В нем слишком много удали и мощи,

Какой полны издревле наши рощи,

Уж слишком он весь русский, слишком наш!

Защищая Маяковского от обвинений в "космополитизме", Северянин защищал и себя: несмотря на обилие иностранных словечек, его стихи — не просто русские, а, может быть, "слишком" русские!

Война 1914 года почти не изменила ни образ мыслей Северянина, ни тематику его стихов — и даже манеру поведения на эстраде, и это вызвало резкий выпад Маяковского. Предлогом послужил "поэзовечер" Северянина в Политехническом музее (21 декабря 1914 г.).

Меньше года прошло с той поры, как Маяковский утверждал, что "крем де виолетт" глубже, чем Достоевский, и вот что он пишет теперь: "О поэзии Игоря Северянина вообще сказано много. У нее много поклонников... Но зачем ко всему этому притянута война? Впечатление такое: люди объяты героизмом, роют траншеи, правят полетами ядер, и вдруг из толпы этих 'деловых' людей хорошенький голос: 'Крем де виолетт', 'ликер из банана', 'устрицы', 'пудра'! Ах да, это в серые ряды солдат пришла маркитантка. Игорь Северянин — такая самая маркитантка русской поэзии. Вот почему для выжженной Бельгии, для страдальца Остенде у него только такие 'кулинарные' образы:

О, город прославленных устриц!

Поэтому и публика на лекции особенная, мужчины котируются как редкость: прямо дамская кофейная комната у Мюра и Мерилиза"...»

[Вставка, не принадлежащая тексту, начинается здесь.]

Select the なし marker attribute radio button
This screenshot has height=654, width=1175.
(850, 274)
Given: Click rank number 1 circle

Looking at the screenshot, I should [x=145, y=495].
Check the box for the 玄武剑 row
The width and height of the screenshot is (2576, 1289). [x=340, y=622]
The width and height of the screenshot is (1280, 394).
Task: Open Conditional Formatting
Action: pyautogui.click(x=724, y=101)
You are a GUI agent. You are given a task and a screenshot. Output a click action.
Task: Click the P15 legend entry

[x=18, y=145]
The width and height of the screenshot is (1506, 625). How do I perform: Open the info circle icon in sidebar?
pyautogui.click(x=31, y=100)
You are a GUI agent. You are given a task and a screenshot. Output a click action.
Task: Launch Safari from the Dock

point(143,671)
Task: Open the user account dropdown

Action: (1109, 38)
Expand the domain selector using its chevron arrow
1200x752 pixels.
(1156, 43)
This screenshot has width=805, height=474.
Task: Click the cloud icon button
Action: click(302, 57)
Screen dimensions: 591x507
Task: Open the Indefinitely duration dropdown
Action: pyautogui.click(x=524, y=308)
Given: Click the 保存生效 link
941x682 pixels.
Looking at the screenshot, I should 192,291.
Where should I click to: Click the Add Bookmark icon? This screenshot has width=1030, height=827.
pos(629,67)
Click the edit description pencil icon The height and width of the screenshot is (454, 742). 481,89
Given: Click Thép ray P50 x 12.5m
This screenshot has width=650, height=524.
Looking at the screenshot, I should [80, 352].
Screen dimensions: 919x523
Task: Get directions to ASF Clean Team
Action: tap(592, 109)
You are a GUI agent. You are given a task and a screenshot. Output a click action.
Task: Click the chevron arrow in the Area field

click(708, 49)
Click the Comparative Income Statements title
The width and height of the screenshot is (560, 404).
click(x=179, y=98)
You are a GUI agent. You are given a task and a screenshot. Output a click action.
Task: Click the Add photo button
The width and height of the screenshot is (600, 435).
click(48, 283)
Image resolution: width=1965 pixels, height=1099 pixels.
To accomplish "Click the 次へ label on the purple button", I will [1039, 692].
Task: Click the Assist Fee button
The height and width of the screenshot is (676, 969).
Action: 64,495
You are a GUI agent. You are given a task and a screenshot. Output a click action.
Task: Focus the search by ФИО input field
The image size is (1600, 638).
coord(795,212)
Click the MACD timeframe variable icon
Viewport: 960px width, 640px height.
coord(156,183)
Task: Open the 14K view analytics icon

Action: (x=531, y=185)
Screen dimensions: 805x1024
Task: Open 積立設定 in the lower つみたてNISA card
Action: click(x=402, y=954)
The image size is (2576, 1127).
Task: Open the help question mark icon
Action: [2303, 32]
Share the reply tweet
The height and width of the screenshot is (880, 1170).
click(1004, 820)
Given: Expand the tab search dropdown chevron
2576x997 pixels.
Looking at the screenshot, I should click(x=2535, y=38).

Самый пик взаимного соревнования Игоря-Северянина и Владимира Маяковского выпал на 1918 год — выборы в Москве в Политехническом музее «короля поэтов». Они оба пережили временный милитаристский угар в начале Первой мировой войны, оба достаточно быстро вернулись к своему пацифизму. Оба воспели Февральскую революцию и стали республиканцами. Критик М. Фридлянд писал в «Журнале журналов»: «Игорь, вы ли это?! Где принцессы ваши, где лимузины и ананасы? Он стал республиканцем, наш великий футурист. Воспевает Временное правительство и Совет Рабочих депутатов».

Игорь-Северянин и впрямь в ту пору проводил «Первые республиканские поэзовечера» и в Петрограде, и в Москве.

Независимо от него примерно так же эволюционировал и Владимир Маяковский. И вот они встретились 27 февраля 1918 года в переполненном зале Политехнического музея, где опытный организатор Долидзе устроил «Избрание короля поэтов», о котором я уже подробно рассказал.